# Records shown start

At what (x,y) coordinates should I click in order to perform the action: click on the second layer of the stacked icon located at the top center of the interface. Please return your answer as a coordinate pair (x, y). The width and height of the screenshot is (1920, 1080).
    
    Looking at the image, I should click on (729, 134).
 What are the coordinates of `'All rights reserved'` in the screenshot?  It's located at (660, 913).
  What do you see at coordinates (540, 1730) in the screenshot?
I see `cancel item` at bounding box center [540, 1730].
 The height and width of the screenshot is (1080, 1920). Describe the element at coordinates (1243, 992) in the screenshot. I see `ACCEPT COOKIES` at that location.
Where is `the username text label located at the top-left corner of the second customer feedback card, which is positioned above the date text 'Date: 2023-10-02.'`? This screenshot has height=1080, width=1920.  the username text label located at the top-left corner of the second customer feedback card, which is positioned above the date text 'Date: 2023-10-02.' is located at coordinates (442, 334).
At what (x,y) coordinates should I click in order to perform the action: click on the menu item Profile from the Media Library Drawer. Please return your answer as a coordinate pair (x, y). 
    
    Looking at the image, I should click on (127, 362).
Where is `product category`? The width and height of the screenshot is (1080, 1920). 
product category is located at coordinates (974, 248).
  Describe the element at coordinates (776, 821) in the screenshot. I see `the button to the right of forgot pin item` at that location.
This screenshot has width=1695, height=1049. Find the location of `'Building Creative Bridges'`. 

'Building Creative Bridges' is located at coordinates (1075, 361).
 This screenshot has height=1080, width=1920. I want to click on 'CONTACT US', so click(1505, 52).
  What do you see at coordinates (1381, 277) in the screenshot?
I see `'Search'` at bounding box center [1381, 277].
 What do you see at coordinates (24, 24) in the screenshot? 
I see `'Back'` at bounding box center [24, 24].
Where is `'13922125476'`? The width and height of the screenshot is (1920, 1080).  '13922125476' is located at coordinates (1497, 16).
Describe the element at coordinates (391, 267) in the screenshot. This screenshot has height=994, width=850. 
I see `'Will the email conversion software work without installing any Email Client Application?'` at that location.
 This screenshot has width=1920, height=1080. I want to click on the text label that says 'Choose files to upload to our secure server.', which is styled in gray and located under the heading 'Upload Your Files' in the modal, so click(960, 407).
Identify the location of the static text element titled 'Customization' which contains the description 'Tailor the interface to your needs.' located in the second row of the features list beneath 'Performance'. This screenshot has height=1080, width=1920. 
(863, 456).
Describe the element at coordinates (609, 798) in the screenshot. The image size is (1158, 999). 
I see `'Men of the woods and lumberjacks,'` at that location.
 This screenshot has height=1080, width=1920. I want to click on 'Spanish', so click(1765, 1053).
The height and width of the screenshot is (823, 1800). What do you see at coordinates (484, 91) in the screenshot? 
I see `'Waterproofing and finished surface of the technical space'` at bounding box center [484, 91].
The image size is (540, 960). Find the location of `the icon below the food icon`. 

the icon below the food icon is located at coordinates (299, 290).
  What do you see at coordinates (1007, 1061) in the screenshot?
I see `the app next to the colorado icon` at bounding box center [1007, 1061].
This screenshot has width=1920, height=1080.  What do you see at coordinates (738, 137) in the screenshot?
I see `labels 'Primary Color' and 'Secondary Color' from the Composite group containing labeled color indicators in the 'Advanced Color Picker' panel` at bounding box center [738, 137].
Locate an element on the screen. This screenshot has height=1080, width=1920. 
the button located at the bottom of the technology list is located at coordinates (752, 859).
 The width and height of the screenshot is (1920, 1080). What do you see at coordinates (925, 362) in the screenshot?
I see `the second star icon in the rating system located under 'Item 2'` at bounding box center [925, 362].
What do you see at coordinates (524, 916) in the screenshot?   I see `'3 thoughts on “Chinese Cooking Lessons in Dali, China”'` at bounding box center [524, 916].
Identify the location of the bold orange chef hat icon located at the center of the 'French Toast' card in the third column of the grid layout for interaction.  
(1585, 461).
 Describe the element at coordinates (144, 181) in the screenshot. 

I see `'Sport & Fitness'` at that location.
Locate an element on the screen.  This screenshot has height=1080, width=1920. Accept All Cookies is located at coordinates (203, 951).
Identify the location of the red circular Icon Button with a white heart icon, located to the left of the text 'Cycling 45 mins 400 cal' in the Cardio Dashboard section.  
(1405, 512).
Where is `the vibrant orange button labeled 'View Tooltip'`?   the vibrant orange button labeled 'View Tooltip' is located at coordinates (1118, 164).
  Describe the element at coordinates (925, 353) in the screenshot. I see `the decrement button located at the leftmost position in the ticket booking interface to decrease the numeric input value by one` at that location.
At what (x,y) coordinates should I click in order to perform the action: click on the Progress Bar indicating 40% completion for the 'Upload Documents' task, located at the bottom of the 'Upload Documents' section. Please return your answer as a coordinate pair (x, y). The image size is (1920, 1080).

# Records shown end

● Task directions
Please put each line of the items above into a Markdown table with the columns Row and Line, numbering the rows and leaving out blank lines.

● Output of the task
| Row | Line |
|---|---|
| 1 | At what (x,y) coordinates should I click in order to perform the action: click on the second layer of the stacked icon located at the top center of the interface. Please return your answer as a coordinate pair (x, y). The width and height of the screenshot is (1920, 1080). |
| 2 |     Looking at the image, I should click on (729, 134). |
| 3 |  What are the coordinates of `'All rights reserved'` in the screenshot?  It's located at (660, 913). |
| 4 |   What do you see at coordinates (540, 1730) in the screenshot? |
| 5 | I see `cancel item` at bounding box center [540, 1730]. |
| 6 |  The height and width of the screenshot is (1080, 1920). Describe the element at coordinates (1243, 992) in the screenshot. I see `ACCEPT COOKIES` at that location. |
| 7 | Where is `the username text label located at the top-left corner of the second customer feedback card, which is positioned above the date text 'Date: 2023-10-02.'`? This screenshot has height=1080, width=1920.  the username text label located at the top-left corner of the second customer feedback card, which is positioned above the date text 'Date: 2023-10-02.' is located at coordinates (442, 334). |
| 8 | At what (x,y) coordinates should I click in order to perform the action: click on the menu item Profile from the Media Library Drawer. Please return your answer as a coordinate pair (x, y).  |
| 9 |     Looking at the image, I should click on (127, 362). |
| 10 | Where is `product category`? The width and height of the screenshot is (1080, 1920).  |
| 11 | product category is located at coordinates (974, 248). |
| 12 |   Describe the element at coordinates (776, 821) in the screenshot. I see `the button to the right of forgot pin item` at that location. |
| 13 | This screenshot has width=1695, height=1049. Find the location of `'Building Creative Bridges'`.  |
| 14 | 'Building Creative Bridges' is located at coordinates (1075, 361). |
| 15 |  This screenshot has height=1080, width=1920. I want to click on 'CONTACT US', so click(1505, 52). |
| 16 |   What do you see at coordinates (1381, 277) in the screenshot? |
| 17 | I see `'Search'` at bounding box center [1381, 277]. |
| 18 |  What do you see at coordinates (24, 24) in the screenshot?  |
| 19 | I see `'Back'` at bounding box center [24, 24]. |
| 20 | Where is `'13922125476'`? The width and height of the screenshot is (1920, 1080).  '13922125476' is located at coordinates (1497, 16). |
| 21 | Describe the element at coordinates (391, 267) in the screenshot. This screenshot has height=994, width=850.  |
| 22 | I see `'Will the email conversion software work without installing any Email Client Application?'` at that location. |
| 23 |  This screenshot has width=1920, height=1080. I want to click on the text label that says 'Choose files to upload to our secure server.', which is styled in gray and located under the heading 'Upload Your Files' in the modal, so click(960, 407). |
| 24 | Identify the location of the static text element titled 'Customization' which contains the description 'Tailor the interface to your needs.' located in the second row of the features list beneath 'Performance'. This screenshot has height=1080, width=1920.  |
| 25 | (863, 456). |
| 26 | Describe the element at coordinates (609, 798) in the screenshot. The image size is (1158, 999).  |
| 27 | I see `'Men of the woods and lumberjacks,'` at that location. |
| 28 |  This screenshot has height=1080, width=1920. I want to click on 'Spanish', so click(1765, 1053). |
| 29 | The height and width of the screenshot is (823, 1800). What do you see at coordinates (484, 91) in the screenshot?  |
| 30 | I see `'Waterproofing and finished surface of the technical space'` at bounding box center [484, 91]. |
| 31 | The image size is (540, 960). Find the location of `the icon below the food icon`.  |
| 32 | the icon below the food icon is located at coordinates (299, 290). |
| 33 |   What do you see at coordinates (1007, 1061) in the screenshot? |
| 34 | I see `the app next to the colorado icon` at bounding box center [1007, 1061]. |
| 35 | This screenshot has width=1920, height=1080.  What do you see at coordinates (738, 137) in the screenshot? |
| 36 | I see `labels 'Primary Color' and 'Secondary Color' from the Composite group containing labeled color indicators in the 'Advanced Color Picker' panel` at bounding box center [738, 137]. |
| 37 | Locate an element on the screen. This screenshot has height=1080, width=1920.  |
| 38 | the button located at the bottom of the technology list is located at coordinates (752, 859). |
| 39 |  The width and height of the screenshot is (1920, 1080). What do you see at coordinates (925, 362) in the screenshot? |
| 40 | I see `the second star icon in the rating system located under 'Item 2'` at bounding box center [925, 362]. |
| 41 | What do you see at coordinates (524, 916) in the screenshot?   I see `'3 thoughts on “Chinese Cooking Lessons in Dali, China”'` at bounding box center [524, 916]. |
| 42 | Identify the location of the bold orange chef hat icon located at the center of the 'French Toast' card in the third column of the grid layout for interaction.   |
| 43 | (1585, 461). |
| 44 |  Describe the element at coordinates (144, 181) in the screenshot.  |
| 45 | I see `'Sport & Fitness'` at that location. |
| 46 | Locate an element on the screen.  This screenshot has height=1080, width=1920. Accept All Cookies is located at coordinates (203, 951). |
| 47 | Identify the location of the red circular Icon Button with a white heart icon, located to the left of the text 'Cycling 45 mins 400 cal' in the Cardio Dashboard section.   |
| 48 | (1405, 512). |
| 49 | Where is `the vibrant orange button labeled 'View Tooltip'`?   the vibrant orange button labeled 'View Tooltip' is located at coordinates (1118, 164). |
| 50 |   Describe the element at coordinates (925, 353) in the screenshot. I see `the decrement button located at the leftmost position in the ticket booking interface to decrease the numeric input value by one` at that location. |
| 51 | At what (x,y) coordinates should I click in order to perform the action: click on the Progress Bar indicating 40% completion for the 'Upload Documents' task, located at the bottom of the 'Upload Documents' section. Please return your answer as a coordinate pair (x, y). The image size is (1920, 1080). |